Stored data entries:

──────────

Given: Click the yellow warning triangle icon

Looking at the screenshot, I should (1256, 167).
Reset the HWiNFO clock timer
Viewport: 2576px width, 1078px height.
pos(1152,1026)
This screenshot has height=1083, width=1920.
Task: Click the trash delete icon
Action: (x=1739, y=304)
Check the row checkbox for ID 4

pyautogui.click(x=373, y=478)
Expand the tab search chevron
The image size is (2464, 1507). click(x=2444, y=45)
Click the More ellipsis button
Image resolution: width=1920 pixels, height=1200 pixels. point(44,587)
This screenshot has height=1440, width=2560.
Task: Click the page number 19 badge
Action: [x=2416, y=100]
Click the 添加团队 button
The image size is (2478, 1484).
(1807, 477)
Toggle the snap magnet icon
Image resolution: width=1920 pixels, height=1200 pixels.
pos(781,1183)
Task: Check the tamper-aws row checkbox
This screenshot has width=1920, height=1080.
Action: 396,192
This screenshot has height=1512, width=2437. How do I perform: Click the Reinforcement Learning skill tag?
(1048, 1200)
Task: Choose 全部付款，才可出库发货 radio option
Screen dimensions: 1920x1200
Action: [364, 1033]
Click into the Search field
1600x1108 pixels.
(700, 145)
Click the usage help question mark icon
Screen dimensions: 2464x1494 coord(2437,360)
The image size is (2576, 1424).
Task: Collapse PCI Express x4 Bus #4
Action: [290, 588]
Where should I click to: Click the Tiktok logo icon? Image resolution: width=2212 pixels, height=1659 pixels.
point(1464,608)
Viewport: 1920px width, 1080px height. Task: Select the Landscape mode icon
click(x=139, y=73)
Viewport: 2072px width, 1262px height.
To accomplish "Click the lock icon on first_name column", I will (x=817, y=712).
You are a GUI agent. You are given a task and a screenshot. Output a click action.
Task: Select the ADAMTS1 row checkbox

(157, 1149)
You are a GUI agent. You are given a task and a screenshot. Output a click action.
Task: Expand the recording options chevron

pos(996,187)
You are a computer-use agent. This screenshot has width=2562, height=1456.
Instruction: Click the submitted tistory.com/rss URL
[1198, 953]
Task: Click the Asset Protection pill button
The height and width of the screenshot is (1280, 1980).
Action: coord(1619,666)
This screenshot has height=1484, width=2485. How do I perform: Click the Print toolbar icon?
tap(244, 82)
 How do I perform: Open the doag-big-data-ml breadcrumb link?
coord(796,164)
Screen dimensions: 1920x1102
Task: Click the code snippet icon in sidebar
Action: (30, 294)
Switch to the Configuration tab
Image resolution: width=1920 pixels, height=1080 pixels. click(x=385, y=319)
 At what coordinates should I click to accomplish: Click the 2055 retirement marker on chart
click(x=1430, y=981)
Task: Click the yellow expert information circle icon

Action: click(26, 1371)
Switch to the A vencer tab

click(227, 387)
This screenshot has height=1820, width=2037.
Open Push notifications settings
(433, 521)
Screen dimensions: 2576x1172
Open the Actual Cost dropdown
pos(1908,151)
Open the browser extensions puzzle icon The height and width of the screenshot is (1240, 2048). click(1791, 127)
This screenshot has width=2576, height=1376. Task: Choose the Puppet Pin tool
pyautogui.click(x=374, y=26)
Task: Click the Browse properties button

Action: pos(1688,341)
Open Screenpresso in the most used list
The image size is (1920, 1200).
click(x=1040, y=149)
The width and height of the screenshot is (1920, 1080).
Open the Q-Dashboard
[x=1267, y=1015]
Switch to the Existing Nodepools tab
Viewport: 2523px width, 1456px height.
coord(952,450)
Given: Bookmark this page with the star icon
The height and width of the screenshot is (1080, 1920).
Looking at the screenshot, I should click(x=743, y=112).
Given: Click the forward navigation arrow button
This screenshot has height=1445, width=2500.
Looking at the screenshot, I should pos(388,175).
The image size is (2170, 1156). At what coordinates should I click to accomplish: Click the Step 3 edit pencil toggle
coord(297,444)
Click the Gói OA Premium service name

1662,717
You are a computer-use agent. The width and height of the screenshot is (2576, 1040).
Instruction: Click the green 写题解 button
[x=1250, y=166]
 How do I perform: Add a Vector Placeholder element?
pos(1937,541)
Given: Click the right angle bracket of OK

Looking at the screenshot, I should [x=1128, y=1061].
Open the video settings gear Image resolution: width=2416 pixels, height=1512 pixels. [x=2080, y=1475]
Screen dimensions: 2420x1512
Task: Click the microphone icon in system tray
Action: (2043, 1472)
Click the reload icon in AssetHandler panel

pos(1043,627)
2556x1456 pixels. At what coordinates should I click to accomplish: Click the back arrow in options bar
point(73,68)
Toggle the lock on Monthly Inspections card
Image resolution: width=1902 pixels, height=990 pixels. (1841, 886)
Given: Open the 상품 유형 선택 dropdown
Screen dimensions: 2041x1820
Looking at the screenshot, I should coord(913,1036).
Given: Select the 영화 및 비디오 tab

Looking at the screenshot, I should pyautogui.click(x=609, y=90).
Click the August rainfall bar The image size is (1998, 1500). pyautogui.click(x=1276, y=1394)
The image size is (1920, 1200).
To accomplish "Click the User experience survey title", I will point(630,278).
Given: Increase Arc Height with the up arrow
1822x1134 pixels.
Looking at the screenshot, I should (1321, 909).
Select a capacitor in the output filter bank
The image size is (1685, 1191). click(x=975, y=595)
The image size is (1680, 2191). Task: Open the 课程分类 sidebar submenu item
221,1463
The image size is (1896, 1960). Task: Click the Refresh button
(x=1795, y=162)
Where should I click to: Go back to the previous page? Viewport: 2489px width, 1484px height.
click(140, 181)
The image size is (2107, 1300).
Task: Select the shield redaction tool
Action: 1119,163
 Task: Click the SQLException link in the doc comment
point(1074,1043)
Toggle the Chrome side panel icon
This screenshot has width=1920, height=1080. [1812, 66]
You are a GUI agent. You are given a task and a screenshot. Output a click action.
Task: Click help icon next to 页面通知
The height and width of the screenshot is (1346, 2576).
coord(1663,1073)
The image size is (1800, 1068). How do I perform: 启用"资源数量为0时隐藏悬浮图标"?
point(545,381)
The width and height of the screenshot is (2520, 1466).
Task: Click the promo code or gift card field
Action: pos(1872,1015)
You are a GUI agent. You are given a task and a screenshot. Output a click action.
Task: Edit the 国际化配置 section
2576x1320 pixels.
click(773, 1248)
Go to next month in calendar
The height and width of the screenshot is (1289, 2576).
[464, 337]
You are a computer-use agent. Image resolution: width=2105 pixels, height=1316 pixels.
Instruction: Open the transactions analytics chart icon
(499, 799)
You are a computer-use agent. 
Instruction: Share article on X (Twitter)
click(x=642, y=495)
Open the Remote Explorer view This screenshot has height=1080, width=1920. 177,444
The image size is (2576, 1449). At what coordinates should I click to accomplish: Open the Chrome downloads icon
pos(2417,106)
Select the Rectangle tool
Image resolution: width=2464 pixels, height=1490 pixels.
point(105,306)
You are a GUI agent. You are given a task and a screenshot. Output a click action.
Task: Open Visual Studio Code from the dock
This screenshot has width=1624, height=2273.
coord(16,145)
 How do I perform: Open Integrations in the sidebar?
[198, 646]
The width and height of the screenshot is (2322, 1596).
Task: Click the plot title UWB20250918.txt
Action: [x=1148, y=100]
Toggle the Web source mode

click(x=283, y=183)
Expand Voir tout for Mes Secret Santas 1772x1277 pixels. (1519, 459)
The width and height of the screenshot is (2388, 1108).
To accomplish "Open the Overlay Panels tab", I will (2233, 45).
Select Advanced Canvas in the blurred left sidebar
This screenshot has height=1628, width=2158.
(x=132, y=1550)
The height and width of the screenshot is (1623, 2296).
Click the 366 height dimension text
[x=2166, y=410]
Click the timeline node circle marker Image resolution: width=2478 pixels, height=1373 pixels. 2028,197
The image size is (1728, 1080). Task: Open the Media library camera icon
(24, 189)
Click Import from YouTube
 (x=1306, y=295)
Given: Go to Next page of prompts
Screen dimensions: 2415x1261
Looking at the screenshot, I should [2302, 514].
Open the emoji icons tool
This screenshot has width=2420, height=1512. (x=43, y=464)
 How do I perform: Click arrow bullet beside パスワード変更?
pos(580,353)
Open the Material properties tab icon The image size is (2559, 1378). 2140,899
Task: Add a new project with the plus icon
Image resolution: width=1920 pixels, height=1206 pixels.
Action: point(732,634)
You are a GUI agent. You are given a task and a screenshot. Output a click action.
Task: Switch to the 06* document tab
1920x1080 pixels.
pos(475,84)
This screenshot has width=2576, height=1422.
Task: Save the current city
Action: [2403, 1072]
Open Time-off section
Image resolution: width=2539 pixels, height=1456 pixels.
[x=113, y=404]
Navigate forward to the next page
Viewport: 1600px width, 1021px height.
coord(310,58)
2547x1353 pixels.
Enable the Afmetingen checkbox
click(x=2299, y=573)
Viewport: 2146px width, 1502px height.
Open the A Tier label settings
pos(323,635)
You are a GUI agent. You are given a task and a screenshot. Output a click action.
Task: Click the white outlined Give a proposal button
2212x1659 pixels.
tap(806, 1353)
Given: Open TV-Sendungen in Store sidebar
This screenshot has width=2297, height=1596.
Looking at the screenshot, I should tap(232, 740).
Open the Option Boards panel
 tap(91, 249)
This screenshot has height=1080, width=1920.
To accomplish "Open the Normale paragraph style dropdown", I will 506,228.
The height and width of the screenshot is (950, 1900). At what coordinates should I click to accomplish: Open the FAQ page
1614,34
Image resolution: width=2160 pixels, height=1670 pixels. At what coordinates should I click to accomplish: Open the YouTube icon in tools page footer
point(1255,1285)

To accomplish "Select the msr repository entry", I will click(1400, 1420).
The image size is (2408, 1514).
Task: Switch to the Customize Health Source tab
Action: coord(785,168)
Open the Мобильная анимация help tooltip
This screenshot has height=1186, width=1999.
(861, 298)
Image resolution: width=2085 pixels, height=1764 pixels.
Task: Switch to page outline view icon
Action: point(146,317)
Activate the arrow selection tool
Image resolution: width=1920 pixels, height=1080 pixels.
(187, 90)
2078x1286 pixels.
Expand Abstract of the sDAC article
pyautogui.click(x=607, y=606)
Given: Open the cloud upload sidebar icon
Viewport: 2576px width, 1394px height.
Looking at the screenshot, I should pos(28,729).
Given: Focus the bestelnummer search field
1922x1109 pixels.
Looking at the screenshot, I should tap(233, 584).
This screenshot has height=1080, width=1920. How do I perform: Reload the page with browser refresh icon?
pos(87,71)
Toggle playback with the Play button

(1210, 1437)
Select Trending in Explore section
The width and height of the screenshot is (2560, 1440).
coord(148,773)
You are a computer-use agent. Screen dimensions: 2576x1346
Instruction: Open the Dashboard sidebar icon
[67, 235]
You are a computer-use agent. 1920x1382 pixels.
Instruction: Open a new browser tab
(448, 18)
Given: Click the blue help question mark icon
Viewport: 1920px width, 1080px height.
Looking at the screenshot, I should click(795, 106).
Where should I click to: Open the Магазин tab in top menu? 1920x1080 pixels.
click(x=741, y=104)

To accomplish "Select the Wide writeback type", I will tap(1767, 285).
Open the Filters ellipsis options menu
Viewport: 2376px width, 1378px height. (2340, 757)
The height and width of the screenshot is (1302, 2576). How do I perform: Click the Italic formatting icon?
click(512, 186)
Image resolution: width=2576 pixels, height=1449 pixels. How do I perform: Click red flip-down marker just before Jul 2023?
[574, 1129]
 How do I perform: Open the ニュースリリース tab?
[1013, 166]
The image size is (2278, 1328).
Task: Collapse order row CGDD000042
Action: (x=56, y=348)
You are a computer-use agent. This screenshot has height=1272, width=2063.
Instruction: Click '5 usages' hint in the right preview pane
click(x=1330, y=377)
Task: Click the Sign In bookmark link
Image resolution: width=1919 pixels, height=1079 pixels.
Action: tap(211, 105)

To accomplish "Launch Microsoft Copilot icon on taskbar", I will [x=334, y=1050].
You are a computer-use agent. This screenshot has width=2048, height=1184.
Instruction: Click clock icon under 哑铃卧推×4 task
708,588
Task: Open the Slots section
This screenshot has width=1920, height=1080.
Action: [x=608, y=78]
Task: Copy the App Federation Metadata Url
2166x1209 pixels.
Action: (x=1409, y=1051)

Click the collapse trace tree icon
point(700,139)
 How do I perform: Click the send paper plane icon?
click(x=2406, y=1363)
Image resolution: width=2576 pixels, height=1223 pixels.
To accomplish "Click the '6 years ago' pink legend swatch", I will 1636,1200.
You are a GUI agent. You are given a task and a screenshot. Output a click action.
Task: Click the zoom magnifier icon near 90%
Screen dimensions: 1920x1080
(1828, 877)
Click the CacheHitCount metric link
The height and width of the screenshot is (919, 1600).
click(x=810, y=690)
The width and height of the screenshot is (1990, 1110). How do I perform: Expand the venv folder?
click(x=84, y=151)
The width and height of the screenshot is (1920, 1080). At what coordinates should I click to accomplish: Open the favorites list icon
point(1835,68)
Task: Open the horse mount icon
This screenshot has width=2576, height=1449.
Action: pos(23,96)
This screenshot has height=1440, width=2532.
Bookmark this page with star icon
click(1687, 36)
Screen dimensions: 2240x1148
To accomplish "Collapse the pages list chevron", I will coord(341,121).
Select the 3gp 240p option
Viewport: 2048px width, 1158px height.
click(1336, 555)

──────────

Please report every line of the records above that contains the word "forward".

• [Solution to the problem]:
Given: Click the forward navigation arrow button
Navigate forward to the next page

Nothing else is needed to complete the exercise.